Page excerpt: Begin
Volume 48, No. 4, Winter 2022
The Winter issue contains articles by Paul Myers & Lisa Mullikin Parcell, Suzannah Evans Comfort & Lauren Ulrich, Lorraine Ahearn & Barbara Friedman, and Joseph Jones & Earnest Perry. Interested in reading these articles? Get information on subscribing here.
“Beauty and the Bran: Kellogg’s Campaign to ‘Correct Faulty Elimination’ and Conquer the Cereal Industry,” Paul Myers & Lisa Mullikin Parcell
Brothers John Harvey Kellogg and William Keith Kellogg understood the importance of public health concerns, particularly those relating to constipation, and of home economics and dietetics research. The Kellogg’s Corn Flake Company’s investment into home economics became integral to the brand itself and helped establish Kellogg’s as a leader in addressing the growing dietary health concerns of the early twentieth century and in the breakfast food industry. The Kellogg’s Corn Flake Company used “reason why” advertising appeals for its bran cereals to teach consumers about the connections between eating bran and health. While the campaigns changed over time, the main focus of eating bran to prevent constipation remained consistent. The company’s success today can clearly be traced back to its original efforts to address health concerns through advertisements that taught women how to use bran cereal as both a curative and preventative food for constipation and related symptoms. Perhaps more significantly, the Kellogg’s Company’s Home Economics Department influenced early dietary standards established by the government for both the American public and military.
Page excerpt: End
Raw data: Begin
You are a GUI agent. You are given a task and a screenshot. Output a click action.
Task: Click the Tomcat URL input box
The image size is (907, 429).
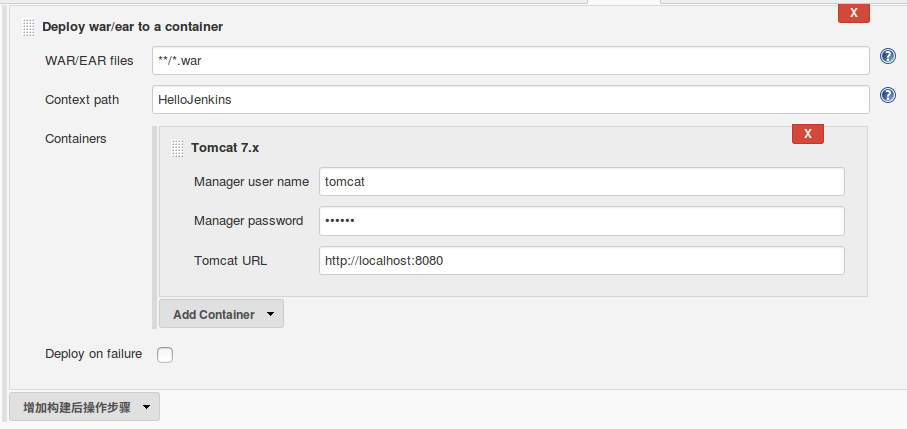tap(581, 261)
Raw data: End
### [Brief 1]
According to the Winter 2022 issue page, what kind of advertising appeals did the Kellogg's Corn Flake Company use for its bran cereals?
### [Brief 2]
Please summarize the Winter 2022 issue page in two sentences.

### [Final answer 1]
It used "reason why" advertising appeals.

### [Final answer 2]
Volume 48, No. 4 (Winter 2022) contains articles by four pairs of authors, including "Beauty and the Bran" by Paul Myers and Lisa Mullikin Parcell. That article describes how the Kellogg's Corn Flake Company invested in home economics and used "reason why" advertising to teach consumers that eating bran prevents constipation, efforts that helped establish it as a breakfast food industry leader and influenced early government dietary standards.